*AUFGABEN*
• 1. Welches Gericht hat laut dem Artikel zum Scheidungsrecht entschieden, dass das Verschweigen eines nichtehelichen Kindes sogar die Aufhebung der Ehe zur Folge haben kann?
• 2. Welche Vorschriften nennt der Artikel zum Scheidungsrecht als Grundlage dafür, die Ehe wegen arglistiger Täuschung anzufechten? Führe alle auf.

*SEITE*
****************************************

Rechtsanwalt-Tip-Scheidungsrecht: Verschweigen eines nichtehelichen Kindes ist Eheaufhebungsgrund
15.06.2011, Autor: Herr Mathias Henke / Lesedauer ca. 3 Min. (3396 mal gelesen)
Das OLG Karlsruhe hat in einem jüngsten Urteil entschieden, dass das Verschweigen eines nichtehelichen Kindes aus erster Ehe nicht nur zur Scheidung berechtigt, sondern sogar die Aufhebung der Ehe zur Folge haben kann (OLG Karlsruhe 18 UF 8/10).
I. Allgemeines: Aufklärungspflicht über vormalige Ehen, Kinder aus erster Ehe oder nichteheliche Kinder
Das Eingehen der Ehe basiert auf gegenseitigem Vertrauen und verpflichtet angesichts der Erheblichkeit des Vorgangs beide Eheleute, sich auch über wesentliche persönliche Eigenschaften und wirtschaftliche Verhältnisse aufzuklären. Seit langem ist daher in der Rechtsprechung unumstritten, dass die Eheleute sich vor Eheschließung auch darüber aufklären müssen, ob zum Beispiel eine Ehegatte bereits schon einmal verheiratet war, ob Kinder aus erster Ehe vorhanden sind oder etwaig nichteheliche Kinder. Der jeweils andere neue Ehepartner hat zumeist bereits ein wirtschaftliches Interesse daran, zu erfahren, ob etwaig unterhaltspflichtige ehemalige Ehegatten oder Kinder vorhanden sind.
II. Rechtslage bei mangelnder Aufklärung: Nicht nur Scheidung,sondern Aufhebung der Ehe möglich
Ein Verstoß gegen diese Informationspflicht führt nach ganz allgemeiner Meinung aber nicht nur dazu, dass der un- oder fehlinformierte Ehegatte die Scheidung beantragen kann, sondern er ist darüber hinaus auch berechtigt, wegen arglistiger Täuschung die Ehe nach § 1314 Abs. 2 Nr. 3, §§ 119, 123 BGB anzufechten mit der Folge, dass die gesamte Ehe von Anfang an als nichtig angesehen wird. Der Unterscheid ist nicht nur ein förmlicher: bei Aufhebng einer Ehe findet kein Versorgungsausgleich und auch kein Zugewinnausgelich statt, auch Schadensersatzansprüche gegen den Täuschenden sind durchaus möglich und denkbar.
III. So auch der konkrete Fall: Verschweigen eines nichtehelichen Kindes
Ein Mann hatte seine neue Ehefrau zwar darüber in Kenntnis gesetzt, dass er schon einmal verheiratet gewesen ist, dabei aber verschwiegen, dass er zusätzlich neben der ersten Ehe noch ein uneheliches Kind während dieser ersten Ehe mit einer anderen Frau gezeugt hatte.

****************************************

*ERFASSTE DATEN*
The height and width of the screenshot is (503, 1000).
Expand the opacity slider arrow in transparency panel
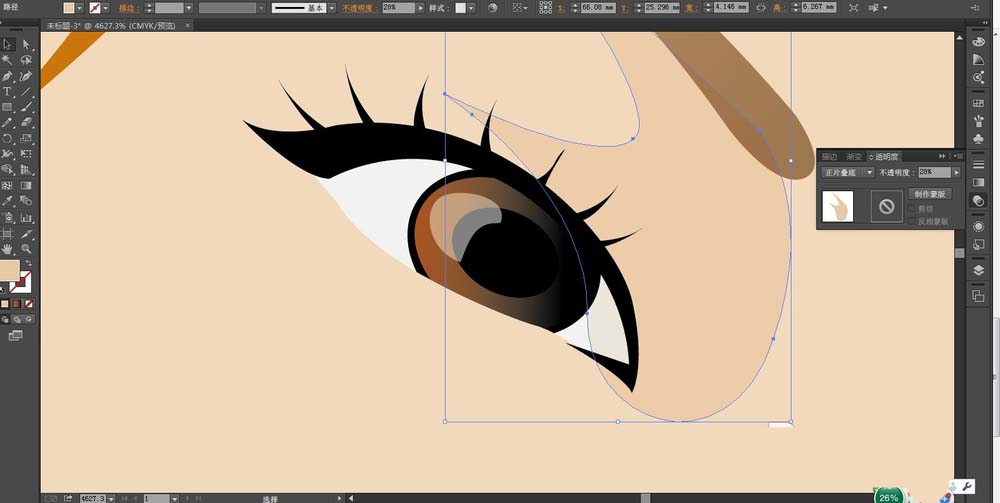pos(956,172)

****************************************

*LÖSUNGEN*
• 1. Das OLG Karlsruhe (18 UF 8/10).

• 2. § 1314 Abs. 2 Nr. 3 BGB, § 119 BGB, § 123 BGB